Friday, 15 June 2012

Eerie Glow Again

Although a good design can remain in fashion for years, some have more mixed fortunes.  I didn't know about Delphis when it was new, and hugely popular, but caught the second wave a few years ago, once it had risen again from a very deep trough.
This vase, painted by Lynn Gregory in the early 1970's, was one of my first discoveries.  I loved it, and thought it was pure 1960's/70's.  Which the decoration maybe, but in fact the vase is thrown in the same shape as the one in the previous post.  A shape that remained in production, despite being designed by John Adams over 40 years earlier.

Wednesday, 13 June 2012

Eerie Glow

This radiant little vase was sitting on a shelf in the Nichols Building Vintage Arts and Crafts Centre in Sheffield earlier this week.  It  is perhaps older than it looks, dating to the early 1930's, and is hand thrown, white stoneware, in a shape designed by John Adams, with an inscribed shape number 806.  But what drew me to it, like The Dear Leader to WMD, was the thick, lustrous, orange uranium glaze.  which was also developed by John Adams, about the same time that Marie Curie was conducting her more fundamental experiments with similar stuff.  I wonder how many Becquerels its emitting.

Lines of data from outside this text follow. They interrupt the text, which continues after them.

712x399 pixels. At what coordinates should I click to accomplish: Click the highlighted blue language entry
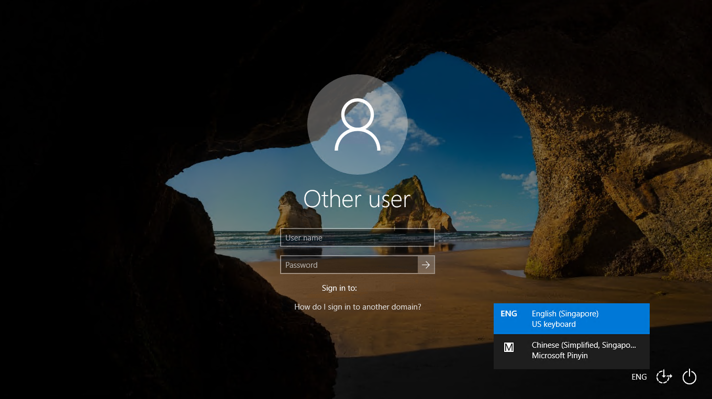[x=571, y=318]
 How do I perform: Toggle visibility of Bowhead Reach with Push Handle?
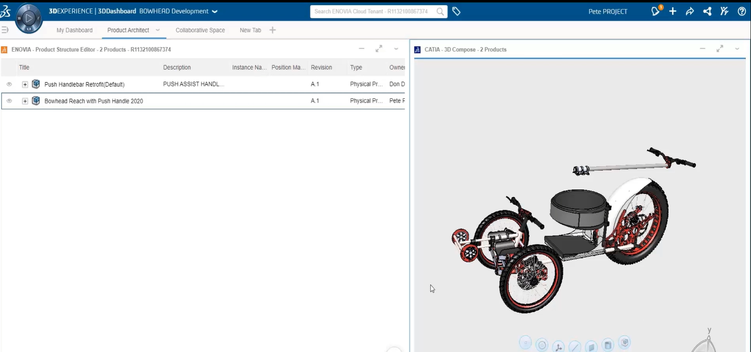point(9,101)
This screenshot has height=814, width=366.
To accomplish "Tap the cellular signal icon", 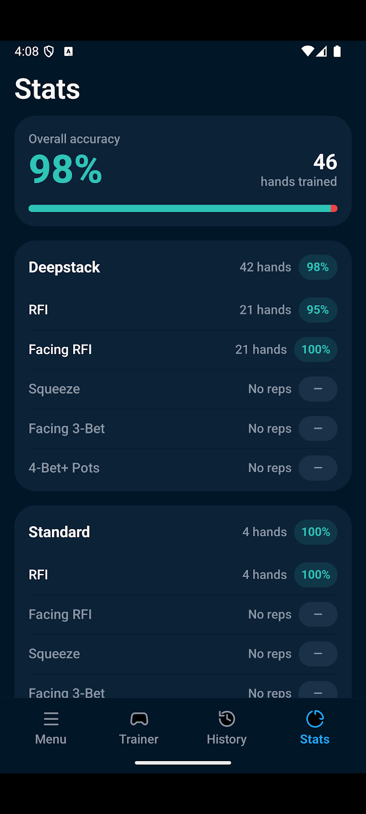I will click(321, 51).
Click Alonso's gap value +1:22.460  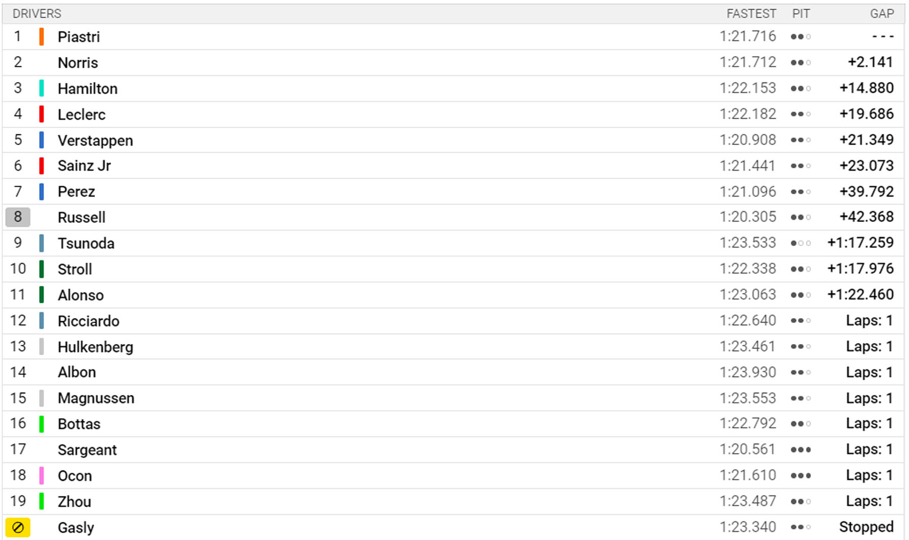tap(861, 294)
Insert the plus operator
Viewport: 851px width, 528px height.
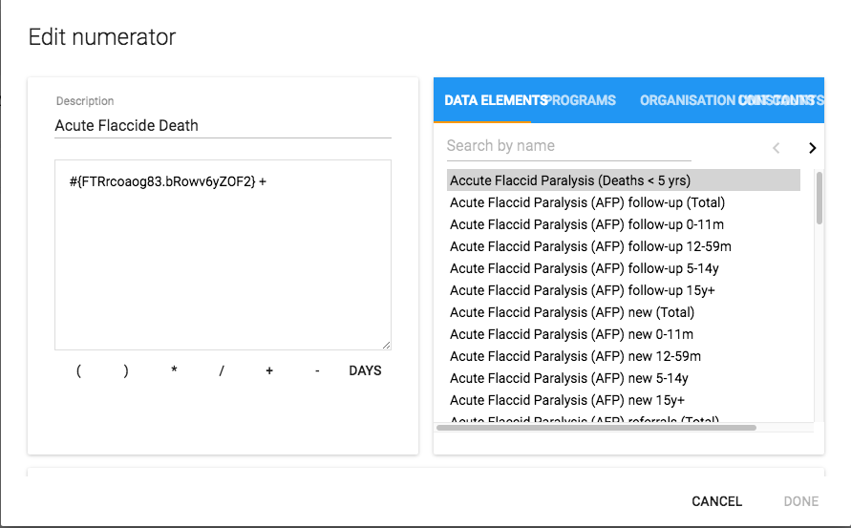click(269, 370)
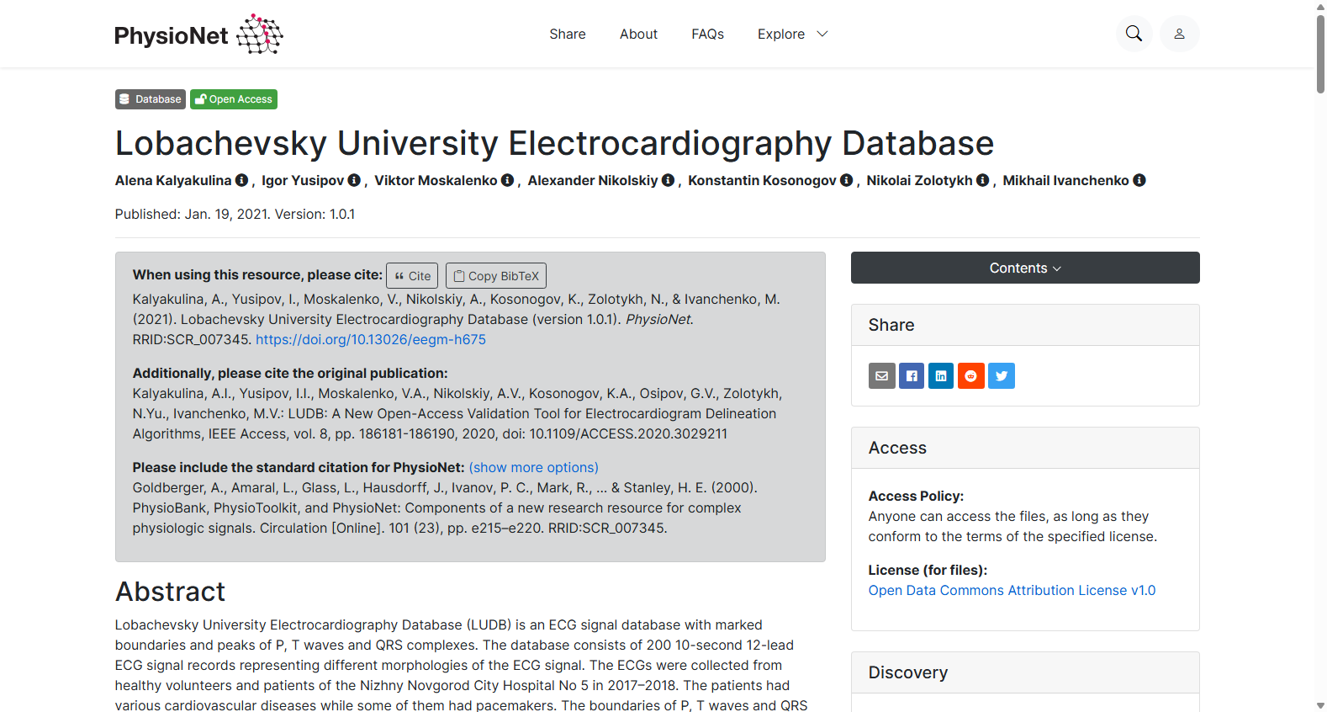Open the FAQs menu item
Viewport: 1327px width, 712px height.
coord(707,34)
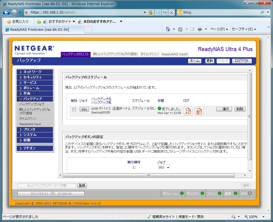273x222 pixels.
Task: Open the 新しいバックアップジョブの追加 tab
Action: pyautogui.click(x=115, y=54)
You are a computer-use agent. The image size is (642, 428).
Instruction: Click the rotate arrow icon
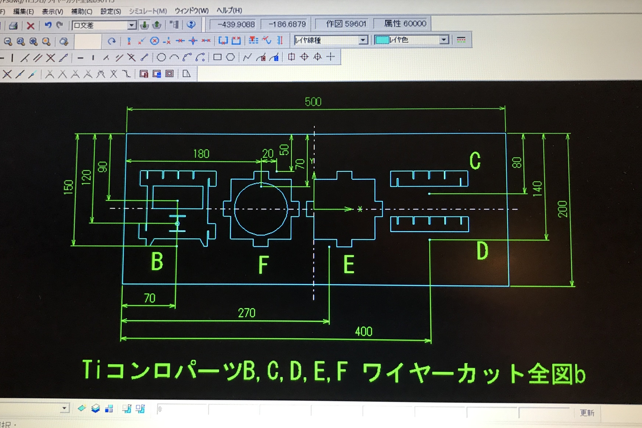tap(111, 41)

Some scary reading about uranium in ceramics

The vase has just been moved to the far side of the room!

Sunday, 10 June 2012

Erna Manners Grapes Pattern

A couple of pots in this pattern have passed through my hands over the years, but this one I'm going to keep.  There are some combinations of pattern and shape that just work perfectly and in my eyes this is one of those.  The pattern seem to fit naturally, with the vine trailing along the shoulder of the vase and the grapes hanging off. The center and fattest part of the bunch of grapes also sits squarely in the fattest part of the vase giving the grapes a little extra 3-dimensionality.  There even seems to be something grape-like about the vase shape itself. Anyway the shape number is 348 (12 cm tall), and the pattern TR, painted by Vera Bridle who worked at Poole between 1923 and 1933. 

Friday, 8 June 2012

Bonus Eggcup

This CN pattern eggcup was the other good pot in the Cottees job lot.  

Wednesday, 6 June 2012


This vase came as part of a job lot from the recent Poole Pottery auction at Cottees.  I've got a few vases in this 585 shape, but the pattern TQ is new to me, and works really well on this little vase.  It was worth bidding for this vase alone so the others came as a bonus.

Saturday, 2 June 2012

Eternal Flame

Watching the news over the past few days, it seems the BBC might finally have lost interest in following the Olympic Torch around the country.  A little later than the rest of us perhaps, and I fear their interest will rekindle as soon as London approaches.  Heaven only knows (or cares) where it is at the moment, but it shouldn't be too hard to track where its been by the location of the used torches being sold on eBay.  
There are better things on eBay though, and for me the eternal flame would have shone more brightly carried on this Poole night light (shape 261 painted in EQ pattern).  Though running in slippers would be quite dangerous, especially if running up stairs and you were feeling a bit sleepy.

Friday, 1 June 2012

Cottees Auction Lots

Complete with sticker, here's the largest, and first of three pots, I won at the Cottess most recent Poole Pottery Auction.  Wareham is a long way from me, but the wonders of the internet mean that auctions are now accessible from anywhere and prices, even after commission, compare well with eBay.   
I'll need to find space on my wall and a stong hanger for this No 5 plate as it measures 14 inches across. It was painted by by Shirley Campbell in the late 1960's.